◆ DIRECTIONS ◆
(1) In the essay on the Sugar Plum Fairy, how long does Thomas the Rhymer remain in Elf land?
(2) Render this sentence from the essay on the Sugar Plum Fairy in French: "He is clearly the initiator of the adventure and knows full well the powers invested in his Christmas Nutcracker doll."
(3) Carry the essay on the Sugar Plum Fairy forward from its final sentence.

Who is the Sugar Plum Fairy?
Anne Maria Clarke @ the ballet
The Sugar Plum Fairy has deep roots in myth, in centuries old stories of mortal beings spirited away into other realms, magical realms that do not conform in the slightest to our everyday world. Oisin is famously carried away to Tir Nag Nog in the Irish legend, Taliesin to Annwn, the Welsh Other world and Thomas the Rhymer in the Scottish poem, who accompanies a beautiful lady to Elf land where he remains for seven full years.
There are various ways of arriving in such places or states as they might be more helpfully understood. In the Nutcracker story, young Clara falls asleep beneath the lighted tree on Christmas Eve and like Alice, who drinks her magic potion, shrinks down to the size of her toys and dreams of journeying to an enchanted realm with the Nutcracker doll given to her as a gift by her uncle, the local toymaker. The imaginal world, the 'let's pretend place' if you like, is all at once animated, made real and true and the everyday world for the duration, pales into a kind of bland insignificance. Yet it is precisely because of these 'adventures' these extra-ordinary journeys into the beyond, that our everyday mortal world is enriched and made new.
In our story, it is almost as if in crafting and giving Clara the handsome Nutcracker doll her uncle is enabling this important transition from childhood to adolescence. In Joseph Campbell's scheme, this uncle could well be the wise helper whom the heroine is destined to meet. He is clearly the initiator of the adventure and knows full well the powers invested in his Christmas Nutcracker doll. He knows too of the Sugar Plum Fairy who inhabits the heart of the make – believe kingdom whom Clara is destined to meet.
Parents of course are reluctant to let their children go and often do not recognise the moment when it is right to do so and so it falls to others, like Clara's uncle to create the opening for the adventure.

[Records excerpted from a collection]
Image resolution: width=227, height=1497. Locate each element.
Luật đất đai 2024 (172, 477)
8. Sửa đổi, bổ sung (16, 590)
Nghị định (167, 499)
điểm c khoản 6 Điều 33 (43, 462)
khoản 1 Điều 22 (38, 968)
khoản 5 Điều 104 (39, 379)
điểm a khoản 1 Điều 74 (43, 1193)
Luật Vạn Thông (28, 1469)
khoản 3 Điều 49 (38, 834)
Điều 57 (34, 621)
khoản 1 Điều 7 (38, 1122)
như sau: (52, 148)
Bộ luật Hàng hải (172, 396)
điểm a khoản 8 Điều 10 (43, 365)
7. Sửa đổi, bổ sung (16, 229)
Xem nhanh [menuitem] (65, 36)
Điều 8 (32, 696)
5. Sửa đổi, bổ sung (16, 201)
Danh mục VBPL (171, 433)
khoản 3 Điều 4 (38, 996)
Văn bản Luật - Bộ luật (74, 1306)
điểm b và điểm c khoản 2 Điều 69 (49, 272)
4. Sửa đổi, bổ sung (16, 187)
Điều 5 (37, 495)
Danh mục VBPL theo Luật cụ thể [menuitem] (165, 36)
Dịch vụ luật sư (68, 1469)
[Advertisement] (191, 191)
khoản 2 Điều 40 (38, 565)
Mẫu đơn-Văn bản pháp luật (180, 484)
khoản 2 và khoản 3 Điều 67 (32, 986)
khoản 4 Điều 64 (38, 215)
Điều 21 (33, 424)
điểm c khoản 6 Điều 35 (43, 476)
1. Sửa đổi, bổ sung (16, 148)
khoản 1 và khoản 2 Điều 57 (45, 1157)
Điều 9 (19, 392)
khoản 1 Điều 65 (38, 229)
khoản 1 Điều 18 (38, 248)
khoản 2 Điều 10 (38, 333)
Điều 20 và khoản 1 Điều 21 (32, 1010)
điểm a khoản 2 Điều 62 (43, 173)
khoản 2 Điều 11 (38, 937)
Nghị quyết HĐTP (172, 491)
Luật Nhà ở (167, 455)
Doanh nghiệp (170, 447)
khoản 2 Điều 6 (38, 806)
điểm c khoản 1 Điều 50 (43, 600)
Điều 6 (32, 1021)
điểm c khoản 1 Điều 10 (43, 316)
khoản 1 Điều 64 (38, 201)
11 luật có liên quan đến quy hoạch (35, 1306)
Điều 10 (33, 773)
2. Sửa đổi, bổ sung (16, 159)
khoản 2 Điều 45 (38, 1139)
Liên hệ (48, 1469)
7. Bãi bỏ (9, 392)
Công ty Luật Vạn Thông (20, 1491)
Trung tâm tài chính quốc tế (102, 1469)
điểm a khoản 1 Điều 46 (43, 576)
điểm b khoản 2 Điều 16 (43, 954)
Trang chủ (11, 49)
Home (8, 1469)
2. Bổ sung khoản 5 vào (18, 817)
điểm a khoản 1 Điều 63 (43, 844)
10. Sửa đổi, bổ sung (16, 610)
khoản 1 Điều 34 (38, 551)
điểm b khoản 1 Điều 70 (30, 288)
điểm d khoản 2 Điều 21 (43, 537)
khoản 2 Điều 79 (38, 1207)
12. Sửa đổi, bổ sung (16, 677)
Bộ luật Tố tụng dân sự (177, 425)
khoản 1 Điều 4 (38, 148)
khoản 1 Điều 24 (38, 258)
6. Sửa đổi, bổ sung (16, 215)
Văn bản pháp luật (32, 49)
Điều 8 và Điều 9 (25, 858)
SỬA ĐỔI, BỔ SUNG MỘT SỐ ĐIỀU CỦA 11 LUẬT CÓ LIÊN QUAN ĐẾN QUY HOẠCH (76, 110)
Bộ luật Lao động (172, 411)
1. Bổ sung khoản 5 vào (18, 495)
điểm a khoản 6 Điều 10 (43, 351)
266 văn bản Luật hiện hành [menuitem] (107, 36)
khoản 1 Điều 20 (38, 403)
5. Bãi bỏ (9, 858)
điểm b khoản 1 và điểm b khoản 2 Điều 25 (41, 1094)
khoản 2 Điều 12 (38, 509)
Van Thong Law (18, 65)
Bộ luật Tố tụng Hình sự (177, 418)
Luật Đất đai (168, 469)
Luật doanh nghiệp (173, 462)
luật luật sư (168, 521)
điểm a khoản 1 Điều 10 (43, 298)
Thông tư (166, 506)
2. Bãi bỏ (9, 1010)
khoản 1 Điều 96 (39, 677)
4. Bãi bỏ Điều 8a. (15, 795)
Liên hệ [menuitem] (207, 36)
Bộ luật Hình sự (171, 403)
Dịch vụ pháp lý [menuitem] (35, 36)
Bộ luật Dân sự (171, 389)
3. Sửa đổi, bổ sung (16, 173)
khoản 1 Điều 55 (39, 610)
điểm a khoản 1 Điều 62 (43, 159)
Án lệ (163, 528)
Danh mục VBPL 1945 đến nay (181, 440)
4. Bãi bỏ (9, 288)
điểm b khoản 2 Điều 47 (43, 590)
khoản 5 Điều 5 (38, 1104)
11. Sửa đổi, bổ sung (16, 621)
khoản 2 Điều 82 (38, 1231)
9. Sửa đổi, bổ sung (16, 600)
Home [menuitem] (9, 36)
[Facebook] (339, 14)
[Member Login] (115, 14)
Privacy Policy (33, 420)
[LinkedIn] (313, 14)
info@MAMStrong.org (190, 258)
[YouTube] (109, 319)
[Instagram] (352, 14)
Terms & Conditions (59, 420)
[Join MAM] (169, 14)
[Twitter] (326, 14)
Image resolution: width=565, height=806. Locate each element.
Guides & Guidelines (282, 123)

◆ EXPECTED OUTPUTS ◆
(1) Seven full years.

(2) Il est clairement l'initiateur de l'aventure et connaît parfaitement les pouvoirs dont est investie sa poupée Casse-Noisette de Noël.

(3)
A pretty pink fairy, not unlike our Sugar Plum is placed on top of the cake to add to the enchantment – but no one ever knows that she is actually a manifestation of the mighty Fairy Queen herself who rules over the enchanted realm with her husband the Fairy King – humbly disguised in this tale as the apprentice cook. Not all is what it seems to be at first glance you see and the fairy on the cake and indeed our own Sugar Plum are merely ways in which these immense archetypal energies choose to clothe themselves at what we might call - their lower octave - or frequency, the outer ripples if you like, of the deep, deep source from which they come to form.
Well, the young boy who finds the Fay-Star ....Tolkien's alter ego it has been said.... travels at will between the worlds and becomes known as Star-brow, for whenever he returns from Faery, the star which is stuck to his brow glows and glows especially after he meets the Fairy Queen.
So please don't scoff and turn up your intellectual nose - for the Sugar Plum Fairy, albeit fashioned from festive marzipan and frosted icing ... is not at all discontinuous with the Fairy Queen proper – as Tolkien has clearly shown us - the archetype - the goddess in fact before whom men quake in their boots and bow down.....and to whom, unless we have hearts of stone, we are all ineffably drawn.
At Christmas time, in our Western traditions, alongside the more sober Mother of God, this is clearly how she finds her way into our everyday lives. We can make her small if we wish, we can diminish her significance, like TinkerBell in Peter Pan - yet there she still is, every year delighting us with her magic.
Like Oisin, Taliesin, Thomas the Rhymer and Star-Brow, Clara and the Nutcracker Prince all meet a Fairy Queen of sorts – and maybe it is fitting that our Christmas adventurers meet her in the form of the Sugar Plum, for it is said that to meet her within her higher octave, so to speak, is sometimes too awesome an experience. The Nutcracker is a taster therefore, a prepatatory initiation into the more grown up wonders to come.
So have a mind to these deep connections when you place your own manufactured fairy atop your Festive Tree. She is no lightweight - as innocent children see very well - she is a reflection of light itself - glorious and utterly compelling to behold - the feminine aspect of the the Divine within creation.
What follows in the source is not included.